=== Begin Enclosure ===

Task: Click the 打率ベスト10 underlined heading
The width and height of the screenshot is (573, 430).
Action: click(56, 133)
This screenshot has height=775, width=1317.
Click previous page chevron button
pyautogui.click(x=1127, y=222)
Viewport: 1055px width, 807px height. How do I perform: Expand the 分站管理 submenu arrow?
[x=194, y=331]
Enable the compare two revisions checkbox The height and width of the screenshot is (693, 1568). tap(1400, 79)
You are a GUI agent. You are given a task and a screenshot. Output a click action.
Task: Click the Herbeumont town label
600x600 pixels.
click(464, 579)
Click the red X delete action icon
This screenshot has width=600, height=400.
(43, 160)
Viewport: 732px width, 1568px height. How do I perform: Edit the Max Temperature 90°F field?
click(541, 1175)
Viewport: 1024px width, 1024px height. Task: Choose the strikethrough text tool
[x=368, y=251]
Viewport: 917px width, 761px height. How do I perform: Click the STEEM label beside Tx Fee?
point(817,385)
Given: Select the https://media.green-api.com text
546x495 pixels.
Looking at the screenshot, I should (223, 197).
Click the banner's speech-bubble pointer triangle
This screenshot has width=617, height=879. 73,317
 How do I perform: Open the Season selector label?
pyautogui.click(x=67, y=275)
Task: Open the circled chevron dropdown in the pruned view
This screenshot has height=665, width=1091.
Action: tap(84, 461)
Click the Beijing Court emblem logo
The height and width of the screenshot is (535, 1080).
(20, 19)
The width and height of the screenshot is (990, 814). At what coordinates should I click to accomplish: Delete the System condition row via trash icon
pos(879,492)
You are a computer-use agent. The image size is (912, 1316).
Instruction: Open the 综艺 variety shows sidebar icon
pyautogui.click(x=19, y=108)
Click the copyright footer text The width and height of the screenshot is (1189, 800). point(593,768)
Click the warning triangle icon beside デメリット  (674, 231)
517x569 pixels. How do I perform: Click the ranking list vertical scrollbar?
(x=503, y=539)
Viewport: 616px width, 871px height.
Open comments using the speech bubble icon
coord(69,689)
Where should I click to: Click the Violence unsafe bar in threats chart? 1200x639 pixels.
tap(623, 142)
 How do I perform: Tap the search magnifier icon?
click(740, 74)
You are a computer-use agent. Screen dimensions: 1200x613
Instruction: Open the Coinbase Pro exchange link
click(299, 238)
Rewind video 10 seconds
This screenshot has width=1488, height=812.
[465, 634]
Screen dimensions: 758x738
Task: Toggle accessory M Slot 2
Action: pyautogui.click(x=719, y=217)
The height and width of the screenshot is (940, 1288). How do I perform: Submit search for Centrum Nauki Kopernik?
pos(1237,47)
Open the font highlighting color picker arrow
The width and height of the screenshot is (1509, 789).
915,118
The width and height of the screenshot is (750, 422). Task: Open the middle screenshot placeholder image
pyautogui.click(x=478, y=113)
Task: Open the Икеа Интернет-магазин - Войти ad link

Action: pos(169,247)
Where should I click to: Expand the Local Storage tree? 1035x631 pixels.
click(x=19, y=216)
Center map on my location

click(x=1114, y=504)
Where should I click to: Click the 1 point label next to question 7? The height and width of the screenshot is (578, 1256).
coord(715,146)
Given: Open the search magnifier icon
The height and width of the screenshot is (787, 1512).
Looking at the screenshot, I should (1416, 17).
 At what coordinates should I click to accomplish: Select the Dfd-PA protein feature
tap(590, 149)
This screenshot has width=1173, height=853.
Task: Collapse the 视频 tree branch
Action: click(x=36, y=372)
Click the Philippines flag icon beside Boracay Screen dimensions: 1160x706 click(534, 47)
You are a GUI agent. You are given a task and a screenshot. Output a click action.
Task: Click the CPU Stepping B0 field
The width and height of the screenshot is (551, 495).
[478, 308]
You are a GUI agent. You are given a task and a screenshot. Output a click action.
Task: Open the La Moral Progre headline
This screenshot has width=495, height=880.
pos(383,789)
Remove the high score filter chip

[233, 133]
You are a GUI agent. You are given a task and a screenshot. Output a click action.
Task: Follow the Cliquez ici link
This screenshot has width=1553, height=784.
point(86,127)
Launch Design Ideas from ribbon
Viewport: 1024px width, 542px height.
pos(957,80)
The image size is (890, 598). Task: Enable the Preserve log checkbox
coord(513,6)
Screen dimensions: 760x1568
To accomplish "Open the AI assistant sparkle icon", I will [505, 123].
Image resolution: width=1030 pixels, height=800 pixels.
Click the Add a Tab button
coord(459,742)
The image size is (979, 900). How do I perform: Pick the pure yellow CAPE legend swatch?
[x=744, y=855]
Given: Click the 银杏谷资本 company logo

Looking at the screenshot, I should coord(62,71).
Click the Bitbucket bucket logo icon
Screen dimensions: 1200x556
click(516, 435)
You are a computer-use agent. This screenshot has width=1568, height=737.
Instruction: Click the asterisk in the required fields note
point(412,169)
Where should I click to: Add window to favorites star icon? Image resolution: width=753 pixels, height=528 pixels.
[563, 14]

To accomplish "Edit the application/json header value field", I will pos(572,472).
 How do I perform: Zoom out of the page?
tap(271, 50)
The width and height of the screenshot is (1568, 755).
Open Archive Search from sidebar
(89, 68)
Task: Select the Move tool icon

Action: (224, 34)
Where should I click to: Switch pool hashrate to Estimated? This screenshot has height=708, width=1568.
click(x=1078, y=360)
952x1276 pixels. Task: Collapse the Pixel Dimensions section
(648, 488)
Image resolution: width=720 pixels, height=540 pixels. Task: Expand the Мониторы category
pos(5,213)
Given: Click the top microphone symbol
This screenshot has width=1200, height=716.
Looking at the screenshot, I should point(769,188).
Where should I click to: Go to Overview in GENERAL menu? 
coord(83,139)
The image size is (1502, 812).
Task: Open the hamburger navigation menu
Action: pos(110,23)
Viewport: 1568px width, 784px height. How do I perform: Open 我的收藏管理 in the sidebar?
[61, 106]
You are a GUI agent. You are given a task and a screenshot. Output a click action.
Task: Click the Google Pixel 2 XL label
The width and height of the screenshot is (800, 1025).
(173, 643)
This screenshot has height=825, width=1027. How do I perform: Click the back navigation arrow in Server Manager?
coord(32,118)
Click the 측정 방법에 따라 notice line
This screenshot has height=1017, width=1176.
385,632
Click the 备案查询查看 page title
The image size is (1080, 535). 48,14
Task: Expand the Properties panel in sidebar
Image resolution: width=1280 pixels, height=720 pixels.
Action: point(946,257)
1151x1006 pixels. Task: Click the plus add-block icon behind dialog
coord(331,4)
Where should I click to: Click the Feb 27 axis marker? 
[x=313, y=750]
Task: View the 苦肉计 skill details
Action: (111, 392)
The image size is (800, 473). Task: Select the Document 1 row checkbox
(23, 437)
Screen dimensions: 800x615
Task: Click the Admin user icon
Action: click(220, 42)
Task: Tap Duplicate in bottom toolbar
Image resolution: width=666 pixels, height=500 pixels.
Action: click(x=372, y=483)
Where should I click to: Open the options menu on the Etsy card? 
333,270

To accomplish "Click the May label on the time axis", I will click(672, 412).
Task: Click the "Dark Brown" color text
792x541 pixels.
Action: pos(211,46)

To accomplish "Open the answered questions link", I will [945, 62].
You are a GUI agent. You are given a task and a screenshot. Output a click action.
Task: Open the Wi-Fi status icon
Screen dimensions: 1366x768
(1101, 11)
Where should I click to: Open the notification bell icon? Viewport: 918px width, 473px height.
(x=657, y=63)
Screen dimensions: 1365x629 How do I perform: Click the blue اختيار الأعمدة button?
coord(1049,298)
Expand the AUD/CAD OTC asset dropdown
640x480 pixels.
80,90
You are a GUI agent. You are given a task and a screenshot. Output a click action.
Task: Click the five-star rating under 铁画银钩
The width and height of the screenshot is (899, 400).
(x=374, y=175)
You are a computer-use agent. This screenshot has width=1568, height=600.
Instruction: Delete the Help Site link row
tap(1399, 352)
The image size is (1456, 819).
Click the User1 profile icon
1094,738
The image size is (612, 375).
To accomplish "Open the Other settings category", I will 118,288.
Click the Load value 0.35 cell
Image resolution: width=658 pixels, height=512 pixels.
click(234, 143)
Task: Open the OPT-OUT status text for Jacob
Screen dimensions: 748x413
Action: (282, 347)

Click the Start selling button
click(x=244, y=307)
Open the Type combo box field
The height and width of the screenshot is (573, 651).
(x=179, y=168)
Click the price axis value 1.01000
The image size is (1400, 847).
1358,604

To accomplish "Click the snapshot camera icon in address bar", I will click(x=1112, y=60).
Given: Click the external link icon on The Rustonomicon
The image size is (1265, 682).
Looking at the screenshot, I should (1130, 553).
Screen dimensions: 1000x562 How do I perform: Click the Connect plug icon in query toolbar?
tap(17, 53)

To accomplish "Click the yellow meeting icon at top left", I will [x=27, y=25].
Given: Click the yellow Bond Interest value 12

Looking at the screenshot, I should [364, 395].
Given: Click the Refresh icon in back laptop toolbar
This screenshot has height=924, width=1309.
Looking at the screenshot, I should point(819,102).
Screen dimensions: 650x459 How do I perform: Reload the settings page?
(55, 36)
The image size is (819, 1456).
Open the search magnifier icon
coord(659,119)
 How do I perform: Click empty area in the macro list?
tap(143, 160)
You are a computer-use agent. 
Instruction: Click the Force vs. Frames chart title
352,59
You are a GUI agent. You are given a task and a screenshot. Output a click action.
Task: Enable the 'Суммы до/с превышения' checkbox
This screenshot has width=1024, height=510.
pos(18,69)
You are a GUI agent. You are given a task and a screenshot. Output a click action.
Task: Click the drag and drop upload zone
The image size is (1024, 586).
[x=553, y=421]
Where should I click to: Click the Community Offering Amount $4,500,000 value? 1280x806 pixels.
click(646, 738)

=== End Enclosure ===

WHAT TO DO: As listed above, the lines from the line with "Click previous page chevron button" to the line with "You are a computer-use agent. The" are to be echoed exactly, with both ends included and nothing added.

ANSWER TO THE PROBLEM:
Click previous page chevron button
pyautogui.click(x=1127, y=222)
Viewport: 1055px width, 807px height. How do I perform: Expand the 分站管理 submenu arrow?
[x=194, y=331]
Enable the compare two revisions checkbox The height and width of the screenshot is (693, 1568). tap(1400, 79)
You are a GUI agent. You are given a task and a screenshot. Output a click action.
Task: Click the Herbeumont town label
600x600 pixels.
click(464, 579)
Click the red X delete action icon
This screenshot has width=600, height=400.
(43, 160)
Viewport: 732px width, 1568px height. How do I perform: Edit the Max Temperature 90°F field?
click(541, 1175)
Viewport: 1024px width, 1024px height. Task: Choose the strikethrough text tool
[x=368, y=251]
Viewport: 917px width, 761px height. How do I perform: Click the STEEM label beside Tx Fee?
point(817,385)
Given: Select the https://media.green-api.com text
546x495 pixels.
Looking at the screenshot, I should (223, 197).
Click the banner's speech-bubble pointer triangle
This screenshot has width=617, height=879. 73,317
 How do I perform: Open the Season selector label?
pyautogui.click(x=67, y=275)
Task: Open the circled chevron dropdown in the pruned view
This screenshot has height=665, width=1091.
Action: tap(84, 461)
Click the Beijing Court emblem logo
The height and width of the screenshot is (535, 1080).
(20, 19)
The width and height of the screenshot is (990, 814). At what coordinates should I click to accomplish: Delete the System condition row via trash icon
pos(879,492)
You are a computer-use agent. The image size is (912, 1316).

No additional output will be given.